Published in final edited form as: Nat Cell Biol. 2018 Jul 30;20(9):1052–1063. doi: 10.1038/s41556-018-0148-6

Figure 6: Cancer-specific Rag GTPase mutants stabilize mTORC1 at the lysosome by overriding dynamic dissociation from Ragulator.

Figure 6:

(a)Immunofluorescence images of endogenous mTOR and LAMP2 in U2OS cells stably expressing the indicated wild-type and mutant FLAG-RagC constructs and maintained for 2h in the indicated nutrient conditions. Scale bar 10 μm. (b) Quantitation of mTOR Lysosomal Enrichment Score for immunofluorescence images in (a) (mean ± S.D., [WT -AA N=30, T90N -AA N=30, W115R -AA N=32, WT +AA N=30, T90N +AA N=30, W115R +AA N=33] cells/condition, **** p<.0001, two-sided unpaired t-tests). (c) Time-lapse of fluorescence recovery after photobleaching (FRAP) of single lysosomes in U2OS cells expressing the indicated GFP-tagged Rag GTPase heterodimer containing the indicated RagC mutation. Scale bar 1 μm. (d) Fluorescence recovery over time curves from FRAP experiments in U2OS cells expressing the indicated GFP-tagged Rag GTPase heterodimer. Each curve is the average ± S.E.M. of [WT/WT N=28, WT/S75N N=28, WT/T90N N=28, WT/W115R N=25] lysosomes. (e) FRAP time-lapse of single ROIs from Ragulator-coated beads incubated with excess GFP-tagged Rag heterodimers containing the indicated wild-type and mutant RagC constructs.
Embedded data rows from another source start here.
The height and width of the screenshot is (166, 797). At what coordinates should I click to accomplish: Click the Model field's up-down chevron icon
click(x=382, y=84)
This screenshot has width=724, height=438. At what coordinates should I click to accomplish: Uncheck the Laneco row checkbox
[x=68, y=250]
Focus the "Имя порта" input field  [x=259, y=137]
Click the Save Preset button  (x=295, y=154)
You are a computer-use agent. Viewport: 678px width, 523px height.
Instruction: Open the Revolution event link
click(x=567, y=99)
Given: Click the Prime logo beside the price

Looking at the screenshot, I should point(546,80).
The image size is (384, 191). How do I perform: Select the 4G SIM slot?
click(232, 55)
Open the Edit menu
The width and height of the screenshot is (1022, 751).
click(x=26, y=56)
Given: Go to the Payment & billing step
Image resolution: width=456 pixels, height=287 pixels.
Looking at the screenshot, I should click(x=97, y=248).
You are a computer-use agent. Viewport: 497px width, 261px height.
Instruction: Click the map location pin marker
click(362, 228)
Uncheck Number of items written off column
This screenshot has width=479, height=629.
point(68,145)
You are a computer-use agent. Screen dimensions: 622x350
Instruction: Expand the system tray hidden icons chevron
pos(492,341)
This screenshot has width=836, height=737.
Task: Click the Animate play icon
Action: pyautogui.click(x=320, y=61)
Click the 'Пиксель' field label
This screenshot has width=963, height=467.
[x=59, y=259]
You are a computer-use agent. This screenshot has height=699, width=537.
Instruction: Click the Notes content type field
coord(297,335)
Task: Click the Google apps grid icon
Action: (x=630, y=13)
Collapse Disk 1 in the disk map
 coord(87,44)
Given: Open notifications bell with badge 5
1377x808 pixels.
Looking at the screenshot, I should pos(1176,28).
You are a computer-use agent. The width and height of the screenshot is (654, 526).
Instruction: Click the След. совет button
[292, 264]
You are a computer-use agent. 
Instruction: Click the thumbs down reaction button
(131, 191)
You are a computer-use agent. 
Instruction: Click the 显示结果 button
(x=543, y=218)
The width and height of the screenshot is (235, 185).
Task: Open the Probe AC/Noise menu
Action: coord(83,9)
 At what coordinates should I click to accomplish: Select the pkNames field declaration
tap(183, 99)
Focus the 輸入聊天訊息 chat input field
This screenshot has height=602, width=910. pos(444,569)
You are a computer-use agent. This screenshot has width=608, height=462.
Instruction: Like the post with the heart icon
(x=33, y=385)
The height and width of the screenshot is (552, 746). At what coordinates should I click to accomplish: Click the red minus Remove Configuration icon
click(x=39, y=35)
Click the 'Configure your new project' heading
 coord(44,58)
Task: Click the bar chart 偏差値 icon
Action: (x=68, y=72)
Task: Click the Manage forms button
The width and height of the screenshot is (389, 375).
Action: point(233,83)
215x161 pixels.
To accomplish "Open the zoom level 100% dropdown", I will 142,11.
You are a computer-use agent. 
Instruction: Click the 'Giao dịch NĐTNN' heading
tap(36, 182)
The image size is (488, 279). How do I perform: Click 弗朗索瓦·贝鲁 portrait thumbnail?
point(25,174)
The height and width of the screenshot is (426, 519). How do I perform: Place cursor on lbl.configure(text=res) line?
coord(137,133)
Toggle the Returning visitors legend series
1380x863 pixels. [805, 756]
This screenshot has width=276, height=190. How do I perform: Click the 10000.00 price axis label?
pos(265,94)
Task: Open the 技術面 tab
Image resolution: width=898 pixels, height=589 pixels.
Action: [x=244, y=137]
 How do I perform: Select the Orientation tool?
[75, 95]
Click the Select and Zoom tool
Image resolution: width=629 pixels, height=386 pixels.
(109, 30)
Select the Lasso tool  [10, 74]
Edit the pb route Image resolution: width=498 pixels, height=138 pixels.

Scale bar 10 μm. (f) FRAP recovery curves for the experiment shown in (e). Each curve is the average ± S.E.M. of [WT N=12, S75N N=11, T90N N=8, W115R N=12] bead regions. (g) Kymographs of single HaloTMR-RagB co-purfied with the indicated wild-type and mutant FLAG-RagC constructs, binding to Ragulator-coated or to Metap2-coated beads. Scale bar 1s. Experiment repeated 3 times. (h) Photobleach-corrected half-life (t1/2) values for the residence time of the indicated HaloTMR-RagB + FLAG-RagC constructs on Ragulator beads. Metap2 is included as negative control. Single molecule residence time data from three biological replicates were pooled and divided into 10 randomly determined sets. Half-lives were calculated from single exponential fits of each set. Displayed is mean ± S.E.M., for [WT N=10, S75N N=9 T90N N=7, W115R N=9, MetaP2 N=10] calculated half-lives, **** p<0.0001, ** p=0.0074; *p=0.0238, two-sided unpaired t-tests. See Supplementary Table 1 for statistical source data.